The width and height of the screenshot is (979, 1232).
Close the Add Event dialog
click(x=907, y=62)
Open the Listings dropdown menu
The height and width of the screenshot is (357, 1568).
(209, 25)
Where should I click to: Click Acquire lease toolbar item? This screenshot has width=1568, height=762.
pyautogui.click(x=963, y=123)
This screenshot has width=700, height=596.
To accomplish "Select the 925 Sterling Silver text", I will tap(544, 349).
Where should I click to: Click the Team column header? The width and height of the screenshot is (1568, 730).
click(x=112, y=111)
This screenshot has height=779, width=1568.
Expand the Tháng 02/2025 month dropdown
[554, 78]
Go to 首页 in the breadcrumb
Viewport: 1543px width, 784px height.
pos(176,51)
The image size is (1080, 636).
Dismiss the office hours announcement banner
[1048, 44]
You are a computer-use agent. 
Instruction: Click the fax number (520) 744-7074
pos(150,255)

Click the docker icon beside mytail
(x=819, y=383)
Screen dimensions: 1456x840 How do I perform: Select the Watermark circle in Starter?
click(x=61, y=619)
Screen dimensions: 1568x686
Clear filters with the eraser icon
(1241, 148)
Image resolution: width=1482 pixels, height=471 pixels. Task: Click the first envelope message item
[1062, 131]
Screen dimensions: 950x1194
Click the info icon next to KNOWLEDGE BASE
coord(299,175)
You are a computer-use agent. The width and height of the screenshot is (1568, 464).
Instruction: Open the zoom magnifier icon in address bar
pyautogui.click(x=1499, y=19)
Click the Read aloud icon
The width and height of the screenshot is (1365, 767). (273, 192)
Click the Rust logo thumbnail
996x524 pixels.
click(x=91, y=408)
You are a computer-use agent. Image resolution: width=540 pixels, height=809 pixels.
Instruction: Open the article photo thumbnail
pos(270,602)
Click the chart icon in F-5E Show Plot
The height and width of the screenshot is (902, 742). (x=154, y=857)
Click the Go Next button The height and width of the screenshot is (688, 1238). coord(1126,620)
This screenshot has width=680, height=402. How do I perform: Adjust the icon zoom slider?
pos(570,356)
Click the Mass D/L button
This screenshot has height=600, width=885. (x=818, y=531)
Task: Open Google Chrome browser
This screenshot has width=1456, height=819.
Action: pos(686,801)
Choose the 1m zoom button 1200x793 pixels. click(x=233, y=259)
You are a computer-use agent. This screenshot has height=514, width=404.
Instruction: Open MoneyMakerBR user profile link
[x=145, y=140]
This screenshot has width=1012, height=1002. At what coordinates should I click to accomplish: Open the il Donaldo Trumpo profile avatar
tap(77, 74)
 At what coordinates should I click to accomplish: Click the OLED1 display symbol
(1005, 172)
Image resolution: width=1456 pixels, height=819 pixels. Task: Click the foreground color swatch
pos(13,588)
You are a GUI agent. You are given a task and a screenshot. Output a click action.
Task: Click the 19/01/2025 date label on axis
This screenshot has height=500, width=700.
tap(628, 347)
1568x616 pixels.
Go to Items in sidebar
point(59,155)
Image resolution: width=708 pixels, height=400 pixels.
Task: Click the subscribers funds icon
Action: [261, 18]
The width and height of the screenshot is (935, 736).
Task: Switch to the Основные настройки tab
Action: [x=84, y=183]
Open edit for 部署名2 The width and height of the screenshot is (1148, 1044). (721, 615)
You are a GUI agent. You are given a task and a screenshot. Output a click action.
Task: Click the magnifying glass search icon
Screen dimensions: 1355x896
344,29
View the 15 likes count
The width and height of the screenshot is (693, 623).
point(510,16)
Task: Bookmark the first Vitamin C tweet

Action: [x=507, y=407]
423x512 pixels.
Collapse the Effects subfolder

□ □ □ □ □

TASK GOAL:
Output the lines above as a Markdown table with two columns, Row and Line text. Number each row and leave out the blank lines.

THE COMPLETED TASK:
| Row | Line text |
|---|---|
| 1 | The width and height of the screenshot is (979, 1232). |
| 2 | Close the Add Event dialog |
| 3 | click(x=907, y=62) |
| 4 | Open the Listings dropdown menu |
| 5 | The height and width of the screenshot is (357, 1568). |
| 6 | (209, 25) |
| 7 | Where should I click to: Click Acquire lease toolbar item? This screenshot has width=1568, height=762. |
| 8 | pyautogui.click(x=963, y=123) |
| 9 | This screenshot has width=700, height=596. |
| 10 | To accomplish "Select the 925 Sterling Silver text", I will tap(544, 349). |
| 11 | Where should I click to: Click the Team column header? The width and height of the screenshot is (1568, 730). |
| 12 | click(x=112, y=111) |
| 13 | This screenshot has height=779, width=1568. |
| 14 | Expand the Tháng 02/2025 month dropdown |
| 15 | [554, 78] |
| 16 | Go to 首页 in the breadcrumb |
| 17 | Viewport: 1543px width, 784px height. |
| 18 | pos(176,51) |
| 19 | The image size is (1080, 636). |
| 20 | Dismiss the office hours announcement banner |
| 21 | [1048, 44] |
| 22 | You are a computer-use agent.  |
| 23 | Instruction: Click the fax number (520) 744-7074 |
| 24 | pos(150,255) |
| 25 | Click the docker icon beside mytail |
| 26 | (x=819, y=383) |
| 27 | Screen dimensions: 1456x840 How do I perform: Select the Watermark circle in Starter? |
| 28 | click(x=61, y=619) |
| 29 | Screen dimensions: 1568x686 |
| 30 | Clear filters with the eraser icon |
| 31 | (1241, 148) |
| 32 | Image resolution: width=1482 pixels, height=471 pixels. Task: Click the first envelope message item |
| 33 | [1062, 131] |
| 34 | Screen dimensions: 950x1194 |
| 35 | Click the info icon next to KNOWLEDGE BASE |
| 36 | coord(299,175) |
| 37 | You are a computer-use agent. The width and height of the screenshot is (1568, 464). |
| 38 | Instruction: Open the zoom magnifier icon in address bar |
| 39 | pyautogui.click(x=1499, y=19) |
| 40 | Click the Read aloud icon |
| 41 | The width and height of the screenshot is (1365, 767). (273, 192) |
| 42 | Click the Rust logo thumbnail |
| 43 | 996x524 pixels. |
| 44 | click(x=91, y=408) |
| 45 | You are a computer-use agent. Image resolution: width=540 pixels, height=809 pixels. |
| 46 | Instruction: Open the article photo thumbnail |
| 47 | pos(270,602) |
| 48 | Click the chart icon in F-5E Show Plot |
| 49 | The height and width of the screenshot is (902, 742). (x=154, y=857) |
| 50 | Click the Go Next button The height and width of the screenshot is (688, 1238). coord(1126,620) |
| 51 | This screenshot has width=680, height=402. How do I perform: Adjust the icon zoom slider? |
| 52 | pos(570,356) |
| 53 | Click the Mass D/L button |
| 54 | This screenshot has height=600, width=885. (x=818, y=531) |
| 55 | Task: Open Google Chrome browser |
| 56 | This screenshot has width=1456, height=819. |
| 57 | Action: pos(686,801) |
| 58 | Choose the 1m zoom button 1200x793 pixels. click(x=233, y=259) |
| 59 | You are a computer-use agent. This screenshot has height=514, width=404. |
| 60 | Instruction: Open MoneyMakerBR user profile link |
| 61 | [x=145, y=140] |
| 62 | This screenshot has width=1012, height=1002. At what coordinates should I click to accomplish: Open the il Donaldo Trumpo profile avatar |
| 63 | tap(77, 74) |
| 64 |  At what coordinates should I click to accomplish: Click the OLED1 display symbol |
| 65 | (1005, 172) |
| 66 | Image resolution: width=1456 pixels, height=819 pixels. Task: Click the foreground color swatch |
| 67 | pos(13,588) |
| 68 | You are a GUI agent. You are given a task and a screenshot. Output a click action. |
| 69 | Task: Click the 19/01/2025 date label on axis |
| 70 | This screenshot has height=500, width=700. |
| 71 | tap(628, 347) |
| 72 | 1568x616 pixels. |
| 73 | Go to Items in sidebar |
| 74 | point(59,155) |
| 75 | Image resolution: width=708 pixels, height=400 pixels. |
| 76 | Task: Click the subscribers funds icon |
| 77 | Action: [261, 18] |
| 78 | The width and height of the screenshot is (935, 736). |
| 79 | Task: Switch to the Основные настройки tab |
| 80 | Action: [x=84, y=183] |
| 81 | Open edit for 部署名2 The width and height of the screenshot is (1148, 1044). (721, 615) |
| 82 | You are a GUI agent. You are given a task and a screenshot. Output a click action. |
| 83 | Task: Click the magnifying glass search icon |
| 84 | Screen dimensions: 1355x896 |
| 85 | 344,29 |
| 86 | View the 15 likes count |
| 87 | The width and height of the screenshot is (693, 623). |
| 88 | point(510,16) |
| 89 | Task: Bookmark the first Vitamin C tweet |
| 90 | Action: [x=507, y=407] |
| 91 | 423x512 pixels. |
| 92 | Collapse the Effects subfolder |